Friday, February 24, 2012

Pepsi-Cola Bottling Co., vs. City of Butuan [August 28, 1968, L-22814]

Facts: Plaintiff, Pepsi-Cola Bottling Company of the Philippines, is a domestic corporation with offices and principal place of business in Quezon City. Plaintiff's warehouse in the City of Butuan serves as storage for its products the "Pepsi-Cola" soft drinks for sale to customers in the City of Butuan and all the municipalities in the Province of Agusan. These "Pepsi-Cola" soft drinks are bottled in Cebu City and shipped to the Butuan City warehouse of plaintiff for distribution and sale in the City of Butuan and all municipalities of Agusan. 

On August 16, 1960, the City of Butuan enacted Ordinance No. 110 which was subsequently amended by Ordinance No. 122 and effective November 28, 1960. Ordinance No. 110 as amended, imposes a tax on any person, association, etc., of P0.10 per case of 24 bottles of Pepsi-Cola. The plaintiff paid under protest the amount of P4.926.63 from August 16 to December 31, 1960 and the amount of P9,250.40 from January 1 to July 30, 1961. 

The plaintiff filed a complaint for the recovery of the total amount of P14,177.03 paid under protest, on the ground that Ordinance No. 110 as amended of the City of Butuan is illegal, that the tax imposed is excessive and that it is unconstitutional. The Court of First Instance ruled in favor of the defendant. 

Issue: Whether or not the disputed ordinance is void because it is highly unjust and discriminatory 

Held: Yes. Even if the burden in question were regarded as a tax on the sale of said beverages, it would still be invalid, as discriminatory, and hence, violative of the uniformity required by the Constitution and the law, since only sales by "agents or consignees" of outside dealers would be subject to the tax. Sales by local dealers, not acting for or on behalf of other merchants, regardless of the volume of their sales, and even if the same exceeded those made by said agents or consignees of producers or merchants established outside the City of Butuan, would be exempt from the disputed tax. 

It is true that the uniformity essential to the valid exercise of the power of taxation does not require identity or equality under all circumstances, or negate the authority to classify the objects of taxation. The classification made in the exercise of this authority, to be valid, must, however, be reasonable and this requirement is not deemed satisfied unless: (1) it is based upon substantial distinctions which make real differences; (2) these are germane to the purpose of the legislation or ordinance; (3) the classification applies, not only to present conditions, but, also, to future conditions substantially identical to those of the present; and (4) the classification applies equally to all those who belong to the same class. 

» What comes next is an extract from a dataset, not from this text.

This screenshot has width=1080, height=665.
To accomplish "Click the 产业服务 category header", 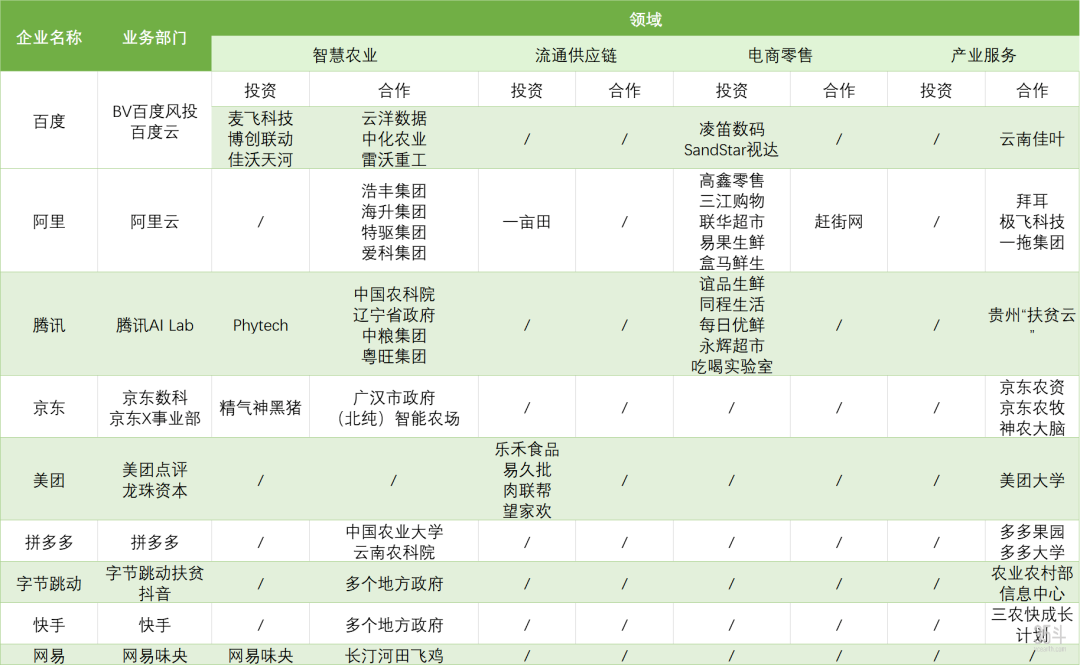I will [983, 55].
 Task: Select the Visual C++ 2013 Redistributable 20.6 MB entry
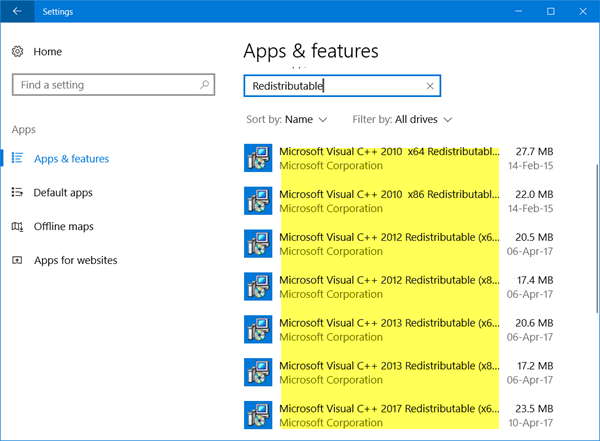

These conditions are not fully met by the ordinance in question. Indeed, if its purpose was merely to levy a burden upon the sale of soft drinks or carbonated beverages, there is no reason why sales thereof by dealers other than agents or consignees of producers or merchants established outside the City of Butuan should be exempt from the tax. 

Hence, decision appealed from is reversed. City of Butuan is sentenced to refund plaintiff and is restrained and prohibited permanently from enforcing said Ordinance, as amended.